Sheephaven divers came upon white-tipped reef sharks in the Maldives.
The Sheephaven club members who were part of a Donegal contingent of divers to the Maldives returned home last week, with stories of warm tropical waters and abundant exotic marine flora and fauna.
The Maldives, a nation state of islands, are situated in the Indian Ocean and requires a Emirates Airline flight departing from Dublin with a three-hour stop in Dubai, before arriving in the international airport of Male, flying out on Friday and returning the following Saturday.
The dive party spent the week on board the luxurious liveaboard yacht the ‘MY Maldives Explorer’, which is 33 metres long, 10 metres wide and powered by a 500hp Hyundai engine. Typical of such liveaboards, she has three decks of cabins, plus an additional sundeck and is equipped to accommodate 16 passengers in seven cabins.
On this trip the passengers were made up of a mixture of Austrians, Germans and Irish. The daily diving routine involved up to three dives per day to no deeper than 30 metres per dive, with a return to surface limit of no less than 50 bar air remaining or no greater than an hour's diving.
Over the week a total of 17 dives were conducted using a day boat, the ‘Shore Line’, from which all air or gas mixes were supplied - most of the dive party paid the extra charge of diving on Nitrox. Over the week the divers were cared for by a 22-strong crew, with reports of excellent hospitality and great food.
In-water conditions were idyllic, with water temperature of 30 degrees Celsius and visibility at well over 20 metres horizontally, which showed to full effect the fantastic fish and coral life.
The Sheephaven divers returned with underwater photos and videos of Gregorian and table top corals, large clams with their vibrant violet filters, shoals of pelagic fish, thornback and torpedo rays, moray eels and even more impressively green and hawksbill turtles.

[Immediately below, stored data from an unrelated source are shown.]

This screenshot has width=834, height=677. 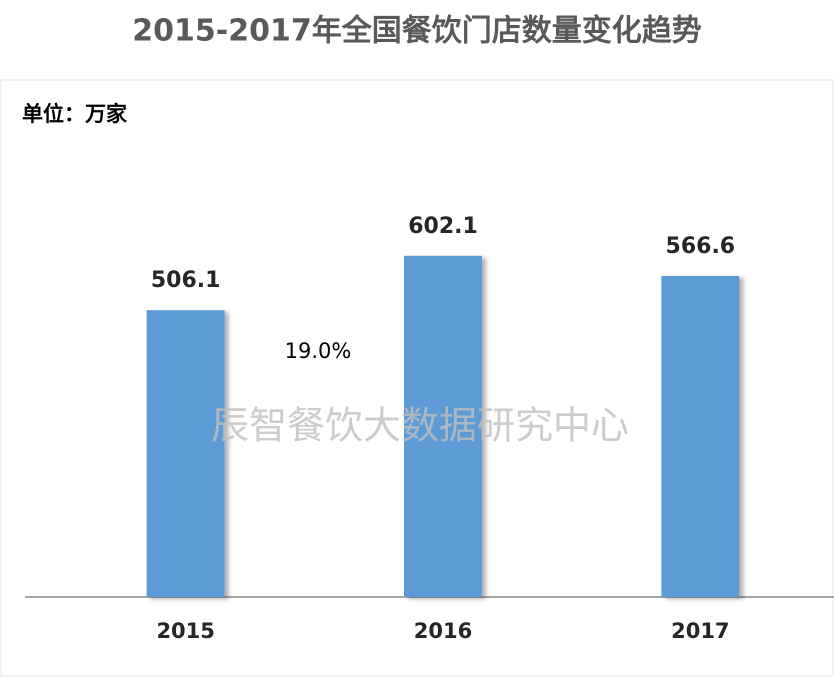 What do you see at coordinates (443, 226) in the screenshot?
I see `data-label: 602.1` at bounding box center [443, 226]. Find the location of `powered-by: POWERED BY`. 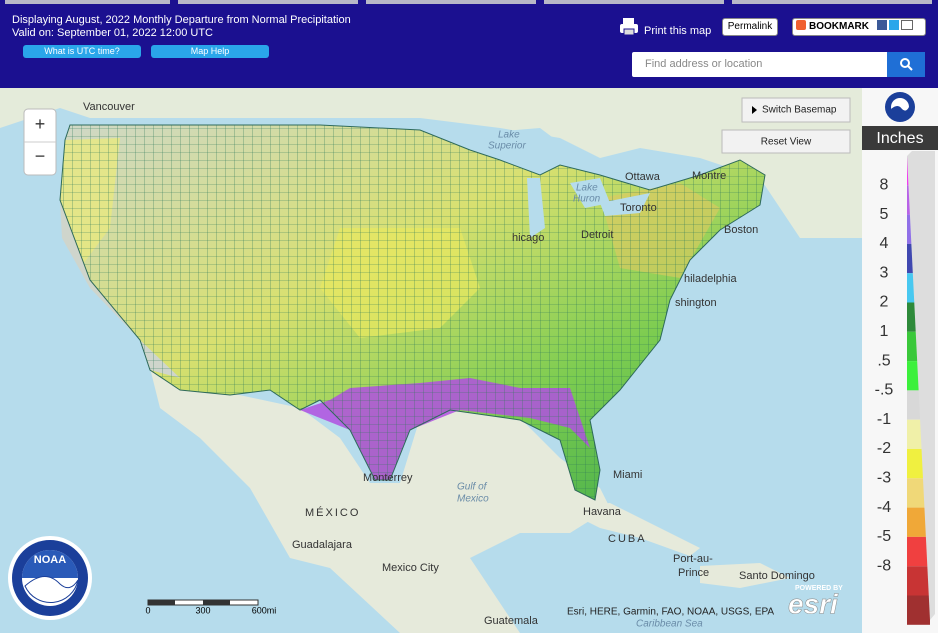

powered-by: POWERED BY is located at coordinates (819, 588).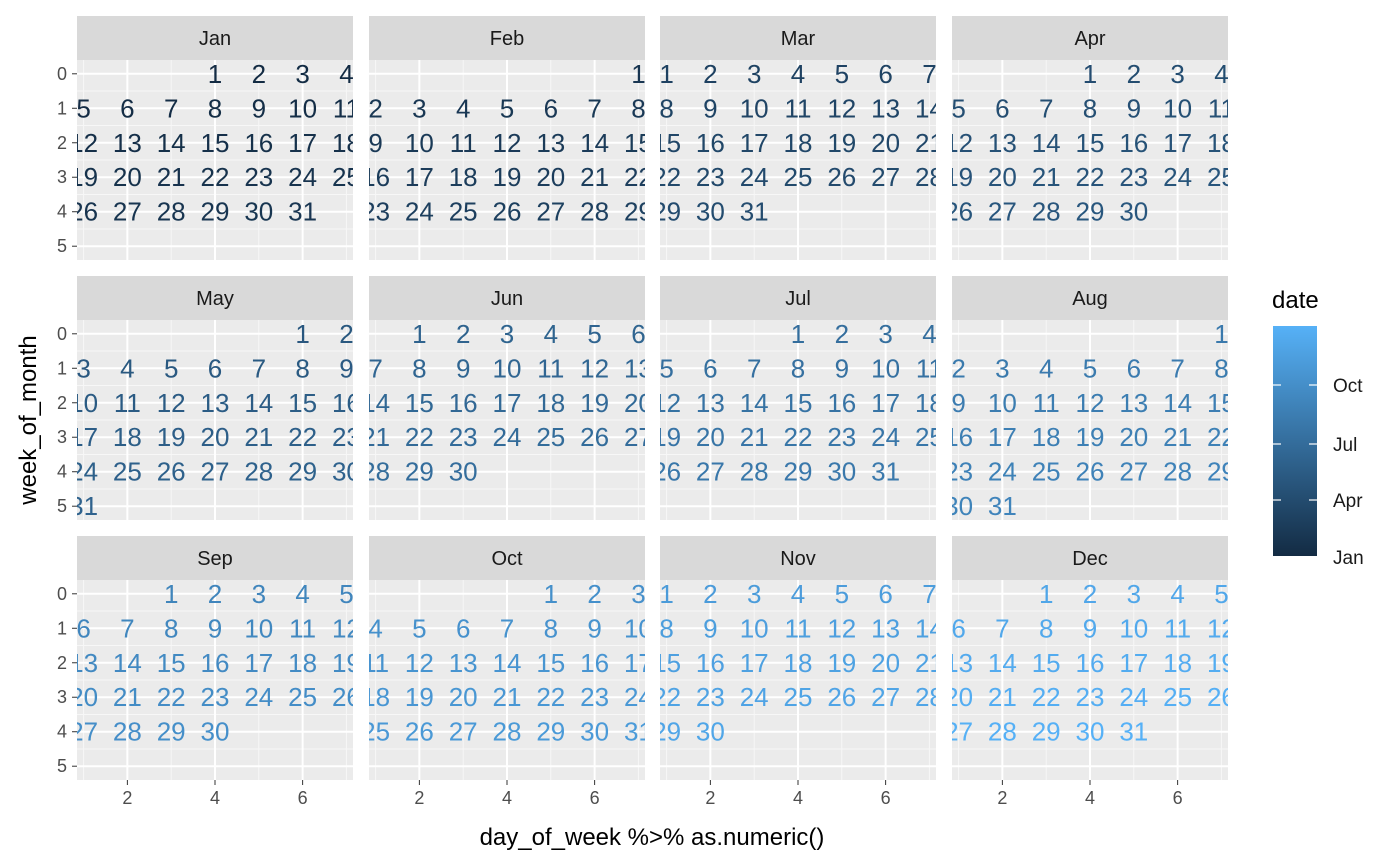 Image resolution: width=1400 pixels, height=866 pixels. Describe the element at coordinates (127, 798) in the screenshot. I see `x-tick-label: 2` at that location.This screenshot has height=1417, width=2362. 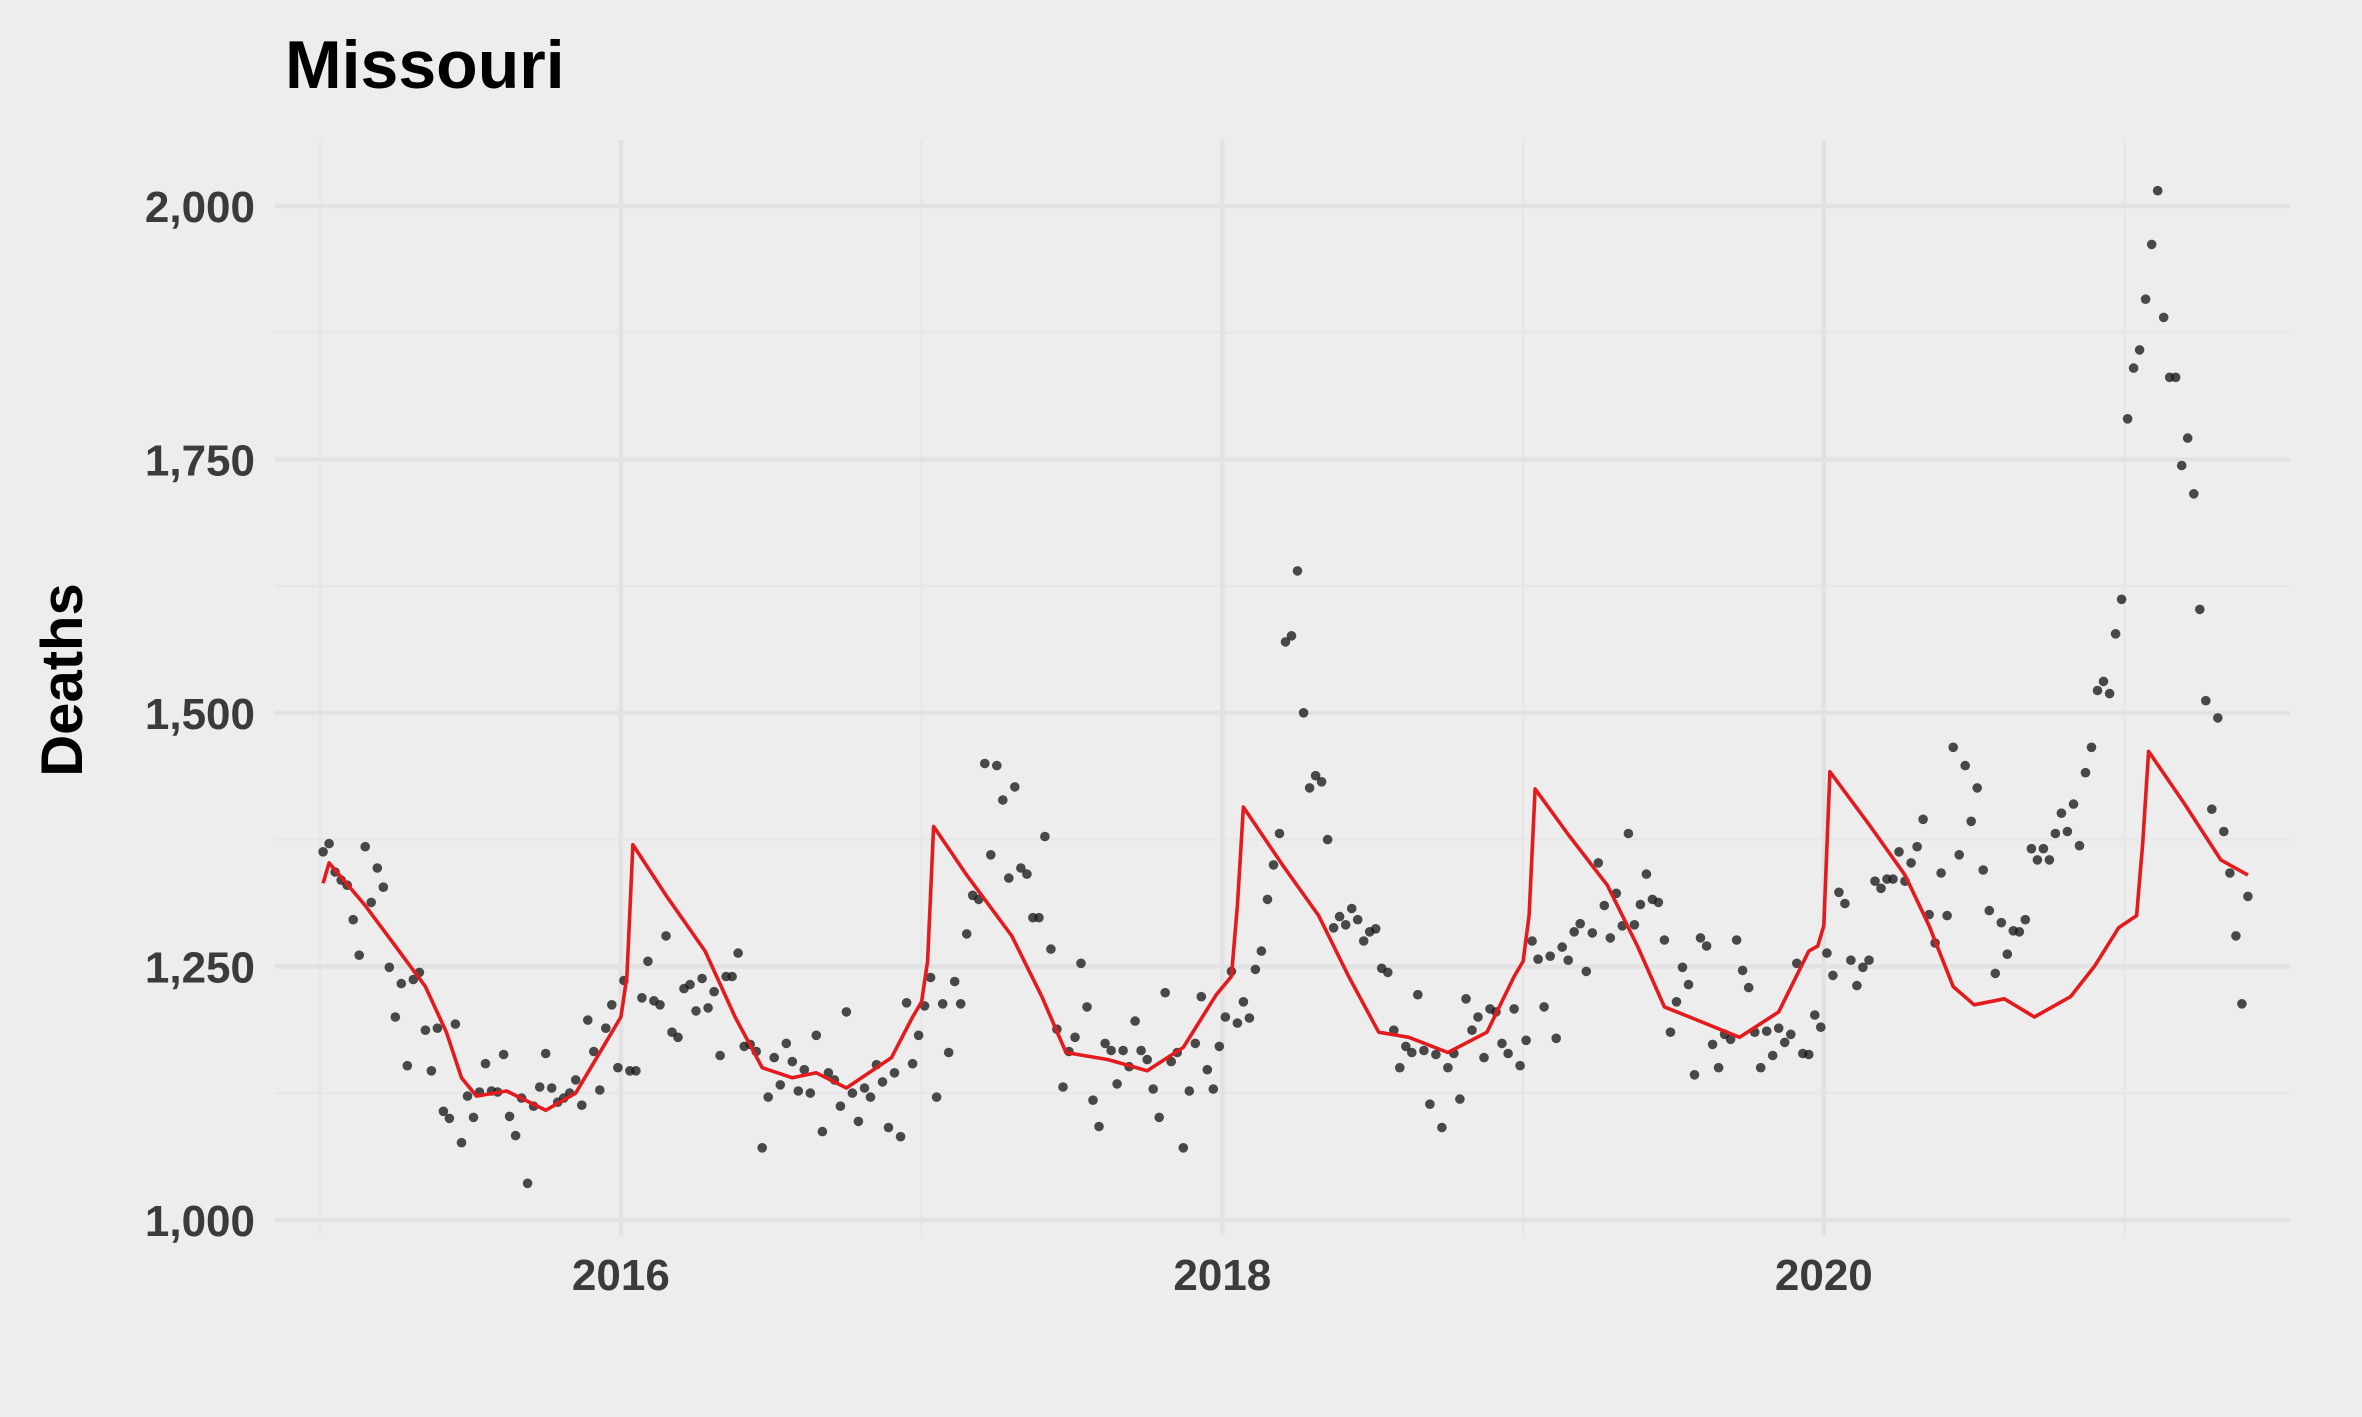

But the stars of the show were the sharks and rays, in particular the white-tipped reef and nurse sharks that were seen in large numbers as were the massive manta rays.
The manta rays are quite accustomed to the presence of divers, indeed it appears as if they seek them out, attracted to the divers' bubbles from the exhaled open circuit scuba gear.
The night dive video of the sharks loitering in the distance captured by Kieran McGlynn is quite spectacular and can be viewed on the Sheephaven Facebook page, along with a number of other photos and videos that gives a taste of one of the best dive locations in the world. Indeed we are reliably informed that after experiencing a week of liveaboard diving in the Maldives a shore-based dive holiday just cannot compare.
On Thursday evening, Sheephaven Search and Recovery were honoured by the extended Gildea family when they made a substantial donation to the club's S&R Unit.
In conjunction with Highland Motors, a 5km sponsored walk/run was organised and the money collected was divided between Sheephaven S&R and Pieta House, for which we are truly appreciative.
Finally, 7.5 degrees Celsius doesn’t put Sheephaven snorkelers off going into the water. There is nothing more refreshing than getting into the cold water at Portnablagh on a Sunday morning.
Visibility was great throughout the 50 mins in the water - well, two of the snorkelers' GPS went a bit astray so they took a little bit longer. Nonetheless the training sessions for the Tory snorkel challenge in June are going well.
Everyone at Sheephaven SAC was delighted to welcome back Derek Flanagan and Michael Lyons to the club snorkels. It was a pleasure having them join us on Sunday morning. Keep up the good work everyone!!